-- Excerpted passage follows --

Once a digital data file is created, the term 'preservation' can then be comfortably applied within this understood digital context. For what that might then mean, I've just been introduced to OAIS (Open Archival Information System) designed by the Consultative Committee for Space Data Systems after the data migration problems that befell NASA after the Apollo Program (also mentioned in the Wired article). OAIS identifies two divisions of digital preservation: the preservation of digital data as it is migrated across media and across formats; and the preservation of access services to digital data as technology changes and software is ported (adapted) to new systems, including emulation. A pithy explanation of OAIS itself can be found here.

Saturday, August 21, 2010

Going Digital

I've just accepted a place on the UK's first course in digital asset management at King's College London. Until earlier this summer, I had been working in paper conservation (that is, repairing and preserving paper-based artefacts for museums, libraries and archives). Why go digital?

To begin, this is not so much a departure from traditional preservation as a complementary set of skills that also embrace the worlds of information technology and management. At the same time, while a foundation in preservation theory via conservation is most welcome, going digital represents a great leap, without doubt, and there are several reasons why I've chosen to do this.

-- Excerpted passage concluded --
-- Material shown follows --

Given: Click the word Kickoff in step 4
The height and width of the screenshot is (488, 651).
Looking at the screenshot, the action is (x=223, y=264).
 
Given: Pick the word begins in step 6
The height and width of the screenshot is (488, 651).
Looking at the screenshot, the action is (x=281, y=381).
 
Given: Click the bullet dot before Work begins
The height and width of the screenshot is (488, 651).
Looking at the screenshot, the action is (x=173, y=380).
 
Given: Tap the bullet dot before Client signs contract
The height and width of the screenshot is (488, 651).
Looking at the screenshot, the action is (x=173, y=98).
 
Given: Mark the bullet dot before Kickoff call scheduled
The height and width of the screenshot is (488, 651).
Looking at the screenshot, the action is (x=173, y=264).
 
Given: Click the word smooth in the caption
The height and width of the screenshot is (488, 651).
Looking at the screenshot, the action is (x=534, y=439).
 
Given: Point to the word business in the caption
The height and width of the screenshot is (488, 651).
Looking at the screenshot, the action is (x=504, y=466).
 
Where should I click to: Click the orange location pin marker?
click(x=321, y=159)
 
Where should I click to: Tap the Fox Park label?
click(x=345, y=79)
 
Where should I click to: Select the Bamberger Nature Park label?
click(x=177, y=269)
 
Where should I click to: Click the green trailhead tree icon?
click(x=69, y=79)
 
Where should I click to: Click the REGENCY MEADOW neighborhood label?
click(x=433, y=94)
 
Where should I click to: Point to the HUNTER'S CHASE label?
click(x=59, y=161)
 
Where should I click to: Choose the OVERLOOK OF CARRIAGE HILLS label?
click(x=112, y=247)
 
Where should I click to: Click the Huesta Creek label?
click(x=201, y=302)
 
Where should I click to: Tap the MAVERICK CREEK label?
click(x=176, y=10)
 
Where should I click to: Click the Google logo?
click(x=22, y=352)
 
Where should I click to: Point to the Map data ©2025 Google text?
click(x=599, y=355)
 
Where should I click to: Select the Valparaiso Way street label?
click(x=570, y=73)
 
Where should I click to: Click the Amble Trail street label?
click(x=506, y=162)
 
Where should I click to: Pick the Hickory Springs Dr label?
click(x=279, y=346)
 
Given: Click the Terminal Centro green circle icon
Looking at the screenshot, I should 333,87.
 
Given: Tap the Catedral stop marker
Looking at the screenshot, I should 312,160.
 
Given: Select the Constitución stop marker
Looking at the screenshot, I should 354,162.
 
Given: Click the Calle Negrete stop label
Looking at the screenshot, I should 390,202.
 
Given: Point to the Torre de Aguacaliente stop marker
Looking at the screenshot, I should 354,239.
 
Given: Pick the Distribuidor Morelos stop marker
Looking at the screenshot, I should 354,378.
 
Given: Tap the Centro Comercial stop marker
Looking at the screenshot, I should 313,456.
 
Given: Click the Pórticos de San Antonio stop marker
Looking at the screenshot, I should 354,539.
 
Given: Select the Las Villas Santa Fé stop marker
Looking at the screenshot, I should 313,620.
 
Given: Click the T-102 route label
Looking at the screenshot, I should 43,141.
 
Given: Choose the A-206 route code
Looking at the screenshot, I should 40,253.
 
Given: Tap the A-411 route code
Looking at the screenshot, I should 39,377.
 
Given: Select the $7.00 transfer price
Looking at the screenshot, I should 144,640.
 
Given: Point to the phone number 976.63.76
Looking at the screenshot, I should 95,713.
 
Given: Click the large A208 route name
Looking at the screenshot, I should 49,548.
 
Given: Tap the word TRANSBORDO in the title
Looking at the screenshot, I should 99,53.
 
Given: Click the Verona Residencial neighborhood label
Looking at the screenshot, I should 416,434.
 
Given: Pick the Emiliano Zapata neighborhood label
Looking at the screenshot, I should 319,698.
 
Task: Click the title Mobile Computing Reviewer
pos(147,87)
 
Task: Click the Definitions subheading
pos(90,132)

-- Material shown concluded --

Exercises to complete –
A. In the digital preservation passage, which body designed OAIS?
B. Reproduce the digital preservation passage between "I've just accepted" and "Why go digital?", inclusive.

Outputs for the tasks –
A. The Consultative Committee for Space Data Systems designed OAIS.

B.
I've just accepted a place on the UK's first course in digital asset management at King's College London. Until earlier this summer, I had been working in paper conservation (that is, repairing and preserving paper-based artefacts for museums, libraries and archives). Why go digital?